* [MATERIAL PROVIDED]:
================================
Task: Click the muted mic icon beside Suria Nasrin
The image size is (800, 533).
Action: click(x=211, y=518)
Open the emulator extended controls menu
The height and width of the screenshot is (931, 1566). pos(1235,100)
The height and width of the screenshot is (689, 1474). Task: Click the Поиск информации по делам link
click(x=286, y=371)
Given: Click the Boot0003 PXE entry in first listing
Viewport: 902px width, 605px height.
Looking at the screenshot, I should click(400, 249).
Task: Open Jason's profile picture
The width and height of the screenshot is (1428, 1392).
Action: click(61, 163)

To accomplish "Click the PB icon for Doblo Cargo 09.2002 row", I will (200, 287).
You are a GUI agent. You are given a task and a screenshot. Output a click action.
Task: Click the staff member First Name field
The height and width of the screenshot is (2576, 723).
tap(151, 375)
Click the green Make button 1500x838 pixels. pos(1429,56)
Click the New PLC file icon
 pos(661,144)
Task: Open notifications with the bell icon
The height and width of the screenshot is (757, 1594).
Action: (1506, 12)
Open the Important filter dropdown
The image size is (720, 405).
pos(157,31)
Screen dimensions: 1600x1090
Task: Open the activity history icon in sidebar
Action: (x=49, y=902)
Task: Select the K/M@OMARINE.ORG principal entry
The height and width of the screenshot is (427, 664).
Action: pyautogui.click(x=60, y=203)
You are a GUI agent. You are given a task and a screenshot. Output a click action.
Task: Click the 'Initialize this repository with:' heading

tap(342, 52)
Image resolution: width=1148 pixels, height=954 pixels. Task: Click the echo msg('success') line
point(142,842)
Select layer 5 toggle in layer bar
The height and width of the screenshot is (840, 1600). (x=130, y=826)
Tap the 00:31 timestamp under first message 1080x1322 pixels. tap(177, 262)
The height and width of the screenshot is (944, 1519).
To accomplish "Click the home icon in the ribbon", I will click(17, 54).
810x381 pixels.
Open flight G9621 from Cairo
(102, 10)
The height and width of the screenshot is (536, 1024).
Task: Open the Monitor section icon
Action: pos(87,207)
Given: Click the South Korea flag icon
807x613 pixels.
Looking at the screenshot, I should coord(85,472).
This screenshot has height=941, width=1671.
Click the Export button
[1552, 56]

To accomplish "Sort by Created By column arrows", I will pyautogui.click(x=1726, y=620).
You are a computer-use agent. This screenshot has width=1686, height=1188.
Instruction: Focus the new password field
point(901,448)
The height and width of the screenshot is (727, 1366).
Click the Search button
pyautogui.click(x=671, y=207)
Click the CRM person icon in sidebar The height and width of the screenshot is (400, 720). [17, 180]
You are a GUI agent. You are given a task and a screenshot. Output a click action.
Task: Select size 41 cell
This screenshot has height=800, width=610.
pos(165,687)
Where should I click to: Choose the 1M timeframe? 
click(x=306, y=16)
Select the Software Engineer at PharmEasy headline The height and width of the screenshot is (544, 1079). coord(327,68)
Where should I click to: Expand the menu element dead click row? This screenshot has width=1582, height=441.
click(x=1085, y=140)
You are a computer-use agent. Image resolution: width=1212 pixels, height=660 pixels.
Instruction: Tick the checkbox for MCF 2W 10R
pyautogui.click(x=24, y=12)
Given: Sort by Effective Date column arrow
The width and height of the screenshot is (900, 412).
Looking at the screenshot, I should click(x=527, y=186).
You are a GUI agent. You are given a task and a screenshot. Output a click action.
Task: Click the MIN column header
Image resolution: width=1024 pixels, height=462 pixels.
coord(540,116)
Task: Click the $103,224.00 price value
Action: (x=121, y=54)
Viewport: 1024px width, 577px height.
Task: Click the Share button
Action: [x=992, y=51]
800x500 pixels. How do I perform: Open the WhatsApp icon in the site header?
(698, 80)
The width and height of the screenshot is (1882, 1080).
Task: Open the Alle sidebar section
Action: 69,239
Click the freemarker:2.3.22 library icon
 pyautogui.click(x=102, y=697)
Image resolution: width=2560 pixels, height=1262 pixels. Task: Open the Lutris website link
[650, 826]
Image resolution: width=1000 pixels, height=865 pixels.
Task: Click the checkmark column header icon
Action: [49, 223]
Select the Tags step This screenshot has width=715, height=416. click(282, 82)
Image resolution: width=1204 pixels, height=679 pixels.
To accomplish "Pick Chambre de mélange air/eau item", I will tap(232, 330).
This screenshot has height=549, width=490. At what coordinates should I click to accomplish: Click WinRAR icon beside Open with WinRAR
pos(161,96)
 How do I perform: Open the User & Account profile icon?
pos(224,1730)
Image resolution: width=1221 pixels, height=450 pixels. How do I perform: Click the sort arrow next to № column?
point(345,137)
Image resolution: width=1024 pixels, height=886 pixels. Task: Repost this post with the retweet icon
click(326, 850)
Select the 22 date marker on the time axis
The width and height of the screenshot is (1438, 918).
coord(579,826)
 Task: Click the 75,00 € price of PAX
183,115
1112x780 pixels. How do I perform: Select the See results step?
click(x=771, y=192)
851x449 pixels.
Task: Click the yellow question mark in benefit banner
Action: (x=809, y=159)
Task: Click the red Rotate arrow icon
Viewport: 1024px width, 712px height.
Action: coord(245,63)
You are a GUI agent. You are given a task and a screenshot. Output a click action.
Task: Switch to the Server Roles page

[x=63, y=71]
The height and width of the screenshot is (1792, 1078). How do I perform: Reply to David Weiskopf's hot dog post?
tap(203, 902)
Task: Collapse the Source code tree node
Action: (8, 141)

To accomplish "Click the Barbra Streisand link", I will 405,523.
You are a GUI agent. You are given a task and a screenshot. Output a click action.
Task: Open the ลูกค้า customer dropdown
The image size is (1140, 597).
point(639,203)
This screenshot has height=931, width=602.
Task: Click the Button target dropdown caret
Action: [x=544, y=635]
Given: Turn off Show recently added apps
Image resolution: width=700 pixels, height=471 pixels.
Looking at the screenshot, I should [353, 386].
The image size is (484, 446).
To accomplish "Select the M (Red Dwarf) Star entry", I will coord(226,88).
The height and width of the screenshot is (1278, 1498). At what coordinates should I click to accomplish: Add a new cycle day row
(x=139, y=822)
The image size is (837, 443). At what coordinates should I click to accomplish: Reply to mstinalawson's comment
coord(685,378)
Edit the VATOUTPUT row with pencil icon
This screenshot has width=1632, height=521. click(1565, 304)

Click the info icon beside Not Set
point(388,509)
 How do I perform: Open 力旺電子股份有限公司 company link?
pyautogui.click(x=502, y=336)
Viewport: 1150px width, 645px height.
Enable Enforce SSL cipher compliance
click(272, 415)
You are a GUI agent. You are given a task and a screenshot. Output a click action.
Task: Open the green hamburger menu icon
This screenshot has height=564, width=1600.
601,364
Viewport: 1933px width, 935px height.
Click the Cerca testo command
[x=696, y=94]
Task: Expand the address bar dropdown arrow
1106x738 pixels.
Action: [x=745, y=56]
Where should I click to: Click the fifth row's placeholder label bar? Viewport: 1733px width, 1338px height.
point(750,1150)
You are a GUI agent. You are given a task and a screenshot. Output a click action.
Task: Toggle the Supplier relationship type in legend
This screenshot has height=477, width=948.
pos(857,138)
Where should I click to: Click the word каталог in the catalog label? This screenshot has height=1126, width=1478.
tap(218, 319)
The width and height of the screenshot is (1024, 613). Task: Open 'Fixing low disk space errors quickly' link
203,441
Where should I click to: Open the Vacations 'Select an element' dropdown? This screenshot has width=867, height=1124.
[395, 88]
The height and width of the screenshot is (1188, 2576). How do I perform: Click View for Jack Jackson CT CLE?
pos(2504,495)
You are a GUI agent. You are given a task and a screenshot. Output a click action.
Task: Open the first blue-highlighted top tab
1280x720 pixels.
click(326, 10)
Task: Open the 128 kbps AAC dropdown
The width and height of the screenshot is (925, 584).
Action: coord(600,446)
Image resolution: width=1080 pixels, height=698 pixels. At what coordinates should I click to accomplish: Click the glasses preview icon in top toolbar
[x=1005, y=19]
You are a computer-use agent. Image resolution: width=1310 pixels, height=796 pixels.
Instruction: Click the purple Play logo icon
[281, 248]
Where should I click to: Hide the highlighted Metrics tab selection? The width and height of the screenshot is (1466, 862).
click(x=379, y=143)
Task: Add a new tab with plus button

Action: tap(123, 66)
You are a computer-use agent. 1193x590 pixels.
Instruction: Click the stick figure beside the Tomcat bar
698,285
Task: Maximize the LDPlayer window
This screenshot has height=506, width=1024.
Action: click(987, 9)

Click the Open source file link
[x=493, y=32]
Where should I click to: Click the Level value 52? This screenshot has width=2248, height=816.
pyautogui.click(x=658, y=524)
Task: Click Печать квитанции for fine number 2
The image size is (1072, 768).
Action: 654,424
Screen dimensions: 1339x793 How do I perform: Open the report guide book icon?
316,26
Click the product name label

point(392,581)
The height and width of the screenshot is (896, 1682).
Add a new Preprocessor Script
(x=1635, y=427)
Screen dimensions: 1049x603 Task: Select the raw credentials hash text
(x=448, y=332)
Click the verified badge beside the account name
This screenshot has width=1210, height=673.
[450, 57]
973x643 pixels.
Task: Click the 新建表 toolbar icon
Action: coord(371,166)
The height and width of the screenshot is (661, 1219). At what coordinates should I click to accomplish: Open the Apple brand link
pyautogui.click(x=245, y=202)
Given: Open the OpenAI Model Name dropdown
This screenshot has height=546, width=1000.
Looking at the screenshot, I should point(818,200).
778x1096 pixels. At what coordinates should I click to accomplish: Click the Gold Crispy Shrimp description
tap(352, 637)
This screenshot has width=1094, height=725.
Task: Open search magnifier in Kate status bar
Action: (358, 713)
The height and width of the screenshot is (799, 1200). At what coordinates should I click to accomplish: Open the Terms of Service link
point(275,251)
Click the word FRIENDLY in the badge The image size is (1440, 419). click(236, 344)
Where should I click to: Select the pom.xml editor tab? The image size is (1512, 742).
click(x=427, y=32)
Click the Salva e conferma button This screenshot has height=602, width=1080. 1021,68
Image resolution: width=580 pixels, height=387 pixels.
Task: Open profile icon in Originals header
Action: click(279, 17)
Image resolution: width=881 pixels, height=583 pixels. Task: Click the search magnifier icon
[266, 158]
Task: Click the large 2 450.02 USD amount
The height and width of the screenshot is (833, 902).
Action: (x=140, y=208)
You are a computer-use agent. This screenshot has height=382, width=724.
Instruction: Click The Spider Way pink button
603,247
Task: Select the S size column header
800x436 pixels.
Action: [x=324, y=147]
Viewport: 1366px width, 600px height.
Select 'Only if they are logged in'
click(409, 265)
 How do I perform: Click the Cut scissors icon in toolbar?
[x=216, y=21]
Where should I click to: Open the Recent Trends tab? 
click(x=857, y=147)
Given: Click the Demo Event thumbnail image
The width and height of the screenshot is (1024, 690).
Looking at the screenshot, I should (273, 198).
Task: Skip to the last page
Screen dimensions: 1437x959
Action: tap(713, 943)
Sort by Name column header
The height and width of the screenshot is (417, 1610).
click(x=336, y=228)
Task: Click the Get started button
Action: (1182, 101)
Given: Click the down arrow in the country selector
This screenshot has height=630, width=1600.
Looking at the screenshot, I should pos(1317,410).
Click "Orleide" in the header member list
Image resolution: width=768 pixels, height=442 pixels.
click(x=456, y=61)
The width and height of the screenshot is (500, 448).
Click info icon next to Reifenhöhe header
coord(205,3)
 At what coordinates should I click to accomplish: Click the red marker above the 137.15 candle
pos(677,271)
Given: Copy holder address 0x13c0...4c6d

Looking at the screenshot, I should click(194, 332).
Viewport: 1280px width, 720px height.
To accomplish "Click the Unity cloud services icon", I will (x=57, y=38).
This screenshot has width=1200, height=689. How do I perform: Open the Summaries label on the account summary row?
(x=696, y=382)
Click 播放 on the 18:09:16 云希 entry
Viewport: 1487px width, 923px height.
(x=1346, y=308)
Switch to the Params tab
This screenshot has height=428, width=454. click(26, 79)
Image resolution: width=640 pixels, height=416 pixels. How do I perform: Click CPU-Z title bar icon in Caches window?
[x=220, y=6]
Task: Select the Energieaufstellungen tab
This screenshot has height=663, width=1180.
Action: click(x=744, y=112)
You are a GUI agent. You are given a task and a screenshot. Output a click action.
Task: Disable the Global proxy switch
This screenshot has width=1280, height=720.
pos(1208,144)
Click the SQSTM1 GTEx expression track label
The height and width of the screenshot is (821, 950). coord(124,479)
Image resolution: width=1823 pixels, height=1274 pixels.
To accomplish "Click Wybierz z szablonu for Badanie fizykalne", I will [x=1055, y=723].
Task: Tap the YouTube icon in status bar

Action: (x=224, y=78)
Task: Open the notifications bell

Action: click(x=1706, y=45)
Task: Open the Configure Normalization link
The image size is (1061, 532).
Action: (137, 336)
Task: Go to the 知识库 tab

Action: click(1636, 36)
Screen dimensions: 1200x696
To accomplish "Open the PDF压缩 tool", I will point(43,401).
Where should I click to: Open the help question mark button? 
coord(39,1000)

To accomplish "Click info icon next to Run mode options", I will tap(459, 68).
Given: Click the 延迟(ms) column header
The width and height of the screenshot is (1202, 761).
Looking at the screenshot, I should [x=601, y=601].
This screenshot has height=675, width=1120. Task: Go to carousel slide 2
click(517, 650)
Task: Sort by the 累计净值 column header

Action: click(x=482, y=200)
================================
* [EXERCISE INSTRUCTIONS]:
Copy each line of the data above that holds "green".

* [COMPLETED EXERCISE]:
Click the green Make button 1500x838 pixels. pos(1429,56)
Task: Open the green hamburger menu icon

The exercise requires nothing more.